A young boy appeared, smaller than Dirk. “Here is Torsten,” said Hans. It was the first child Dirk had ever seen. “Torsten, your grandmother has been vague in her mind again. Give her a kiss.”
“Come, child.” Imperiously she pointed to her withered cheek. Little Torsten planted a kiss there and backed off.
“Now to your chore. The cow is just beyond, in the pasture, wanting to come home. Go open the gate.” Hans pointed. Dirk turned his head. A cow was indeed regarding the domestic scene, chewing through the drama of it.
As Torsten scampered down the track that led to the pasture, Dirk retreated into the woods and followed him. Torsten in light and Dirk in dark.
Hans had been curiously jocular. The grandmother had seemed regal and difficult. But Torsten was only a boy in lederhosen, with plump pink knees and soft flyaway hair. Dirk found him easy to follow.

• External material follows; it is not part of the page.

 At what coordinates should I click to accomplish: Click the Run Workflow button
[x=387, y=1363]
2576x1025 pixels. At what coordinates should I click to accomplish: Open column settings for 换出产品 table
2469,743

As Torsten fussed with the rope that tied the gate, Dirk squatted down among the ferns. When he found a smooth stone the size of a robin’s egg, he threw it at the boy to get his attention.
At the impact, the boy whipped around. It seemed to Dirk that Torsten was staring straight at him. “Who’s there?” he cried.
Another stone to speak with. Dirk threw it.
The boy fled, leaving the gate wide open. The cow followed through without complaint.
Again Dirk paced beside the boy’s path, keeping deep enough in the cover of woods that he couldn’t be seen. By the time Torsten was in his father’s arms, the little lad was weeping. Blood made a prettiness on his cheek.
“Did you fall?” asked the father.
“What’s wrong with the child?” asked the grandmother.
“Something in the woods!” cried Torsten. “I was struck five times with stones! I turned and looked.”